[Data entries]
•••••

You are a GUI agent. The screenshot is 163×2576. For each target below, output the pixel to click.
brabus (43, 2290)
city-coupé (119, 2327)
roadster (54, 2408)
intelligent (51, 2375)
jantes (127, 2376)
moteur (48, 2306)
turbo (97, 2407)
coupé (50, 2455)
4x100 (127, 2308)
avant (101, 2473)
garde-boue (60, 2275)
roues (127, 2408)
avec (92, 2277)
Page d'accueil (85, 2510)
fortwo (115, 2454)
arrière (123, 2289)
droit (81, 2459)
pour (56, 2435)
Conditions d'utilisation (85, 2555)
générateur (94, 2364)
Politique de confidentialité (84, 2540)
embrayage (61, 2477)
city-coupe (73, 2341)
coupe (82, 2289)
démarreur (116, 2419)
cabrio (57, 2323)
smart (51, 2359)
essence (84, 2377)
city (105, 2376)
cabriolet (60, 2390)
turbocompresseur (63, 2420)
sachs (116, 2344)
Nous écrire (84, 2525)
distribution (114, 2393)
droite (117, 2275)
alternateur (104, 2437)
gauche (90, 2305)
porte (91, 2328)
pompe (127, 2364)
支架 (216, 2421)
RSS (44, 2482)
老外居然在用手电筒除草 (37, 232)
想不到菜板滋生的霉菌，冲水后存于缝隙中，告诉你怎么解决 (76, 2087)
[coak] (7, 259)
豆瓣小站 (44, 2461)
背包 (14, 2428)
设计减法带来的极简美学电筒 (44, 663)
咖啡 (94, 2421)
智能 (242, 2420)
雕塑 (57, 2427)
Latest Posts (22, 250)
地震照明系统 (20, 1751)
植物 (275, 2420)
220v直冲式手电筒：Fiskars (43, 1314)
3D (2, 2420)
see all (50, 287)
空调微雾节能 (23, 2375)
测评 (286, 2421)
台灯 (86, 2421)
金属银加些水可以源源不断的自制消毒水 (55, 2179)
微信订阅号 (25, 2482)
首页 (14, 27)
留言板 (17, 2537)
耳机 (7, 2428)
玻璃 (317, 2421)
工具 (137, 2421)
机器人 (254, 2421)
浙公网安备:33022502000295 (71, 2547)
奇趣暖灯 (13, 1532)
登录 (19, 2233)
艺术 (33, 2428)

•••••

_Work to be completed_:
All lines from the one containing "空调微雾节能 (23, 2375)" to the end of the data above are to be set down exactly; no others belong in the answer.

_Response to this exercise_:
空调微雾节能 (23, 2375)
测评 (286, 2421)
台灯 (86, 2421)
金属银加些水可以源源不断的自制消毒水 (55, 2179)
微信订阅号 (25, 2482)
首页 (14, 27)
留言板 (17, 2537)
耳机 (7, 2428)
玻璃 (317, 2421)
工具 (137, 2421)
机器人 (254, 2421)
浙公网安备:33022502000295 (71, 2547)
奇趣暖灯 (13, 1532)
登录 (19, 2233)
艺术 (33, 2428)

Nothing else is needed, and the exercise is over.